In fact most people seemed to think she looked as if she was in her twenties … late twenties, granted, but still twenty something.
The snide
Ms
thing irked the shit out of her, too.
She’d
chosen
to be single, damn Miss Hot Twat!
It wasn’t like she hadn’t had opportunities to get married. She’d had a couple.
Sighing, she rubbed her eyes and shifted to lay down on the cot. Remembering abruptly that she hadn’t checked the cot for scorpions or spiders, she sprang up and examined the bedding carefully before she settled again.
She was hot, drained, and upset about the man’s death, but aside from venting her frustrations on Sheila, she couldn’t seem to let go of the tension pent up inside of her. As she lay staring up at the ceiling of the tent, trying to block out the distant sounds of the accident site, she found herself reflecting on the reason she’d decided not to marry, not to even look. What was the point? The ‘accident’ and subsequent infection she’d had before she even reached puberty had eliminated any chance of ever having children.
Theses days there was some hope for women like her, of course. Despite the scaring on her fallopian tubes, she could probably get help from a fertility specialist, but that took money, a
lot
of money. And there were no guarantees with something like that.
She could spend years, and every dime she’d worked so hard to put up for her retirement years, and still have nothing to show for it but heartbreak.
She was reasonably content with her life. Why turn her life inside out over something she didn’t need to go through to feel fulfilled?
Besides, as Miss Bitch had pointed out, she was beyond the prime age for child bearing. Women could, and often did, have children well into their thirties, even into their forties, but every year after thirty the odds got better for disaster and worse for a happy conclusion. She might spend most of her time studiously ignoring her biological clock, but she didn’t go around with her head in the sand. Here and there, she picked up little tidbits of information that encouraged her to just keep ignoring the tick tock of the clock.
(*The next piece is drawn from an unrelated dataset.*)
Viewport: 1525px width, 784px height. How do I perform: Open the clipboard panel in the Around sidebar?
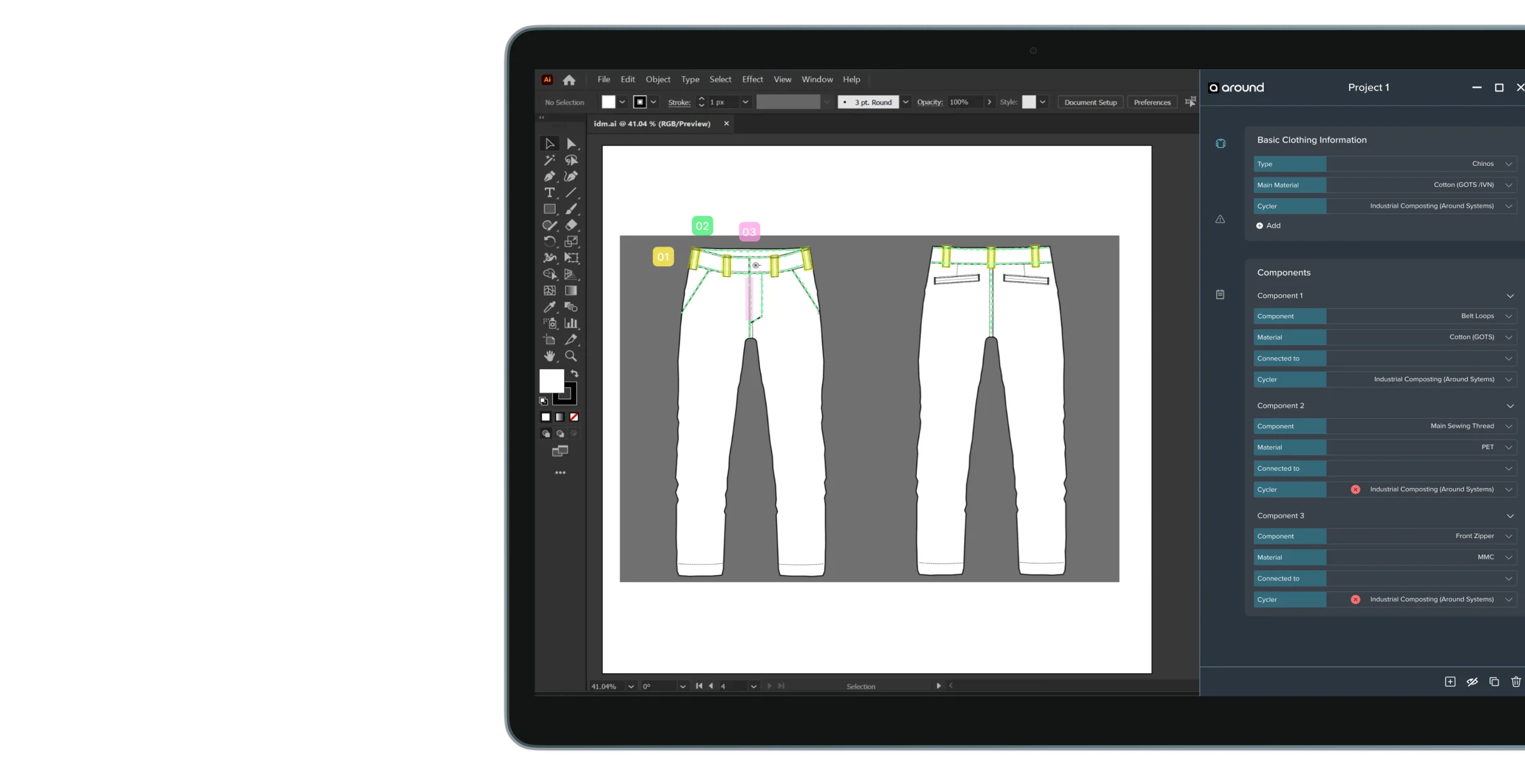pyautogui.click(x=1220, y=294)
Morbid, she thought, sitting up abruptly, dropping her legs over the side of the cot and covering her face with her hands. It was the deaths. She had spent most of her life either with her nose in a book, or surrounded by objects of antiquity. She had no close friends, no close family, having been reared in an orphanage. It was easy to cocoon herself from the passing years, unmarked by painful losses that would have made it impossible to ignore the fact that life was just passing her by.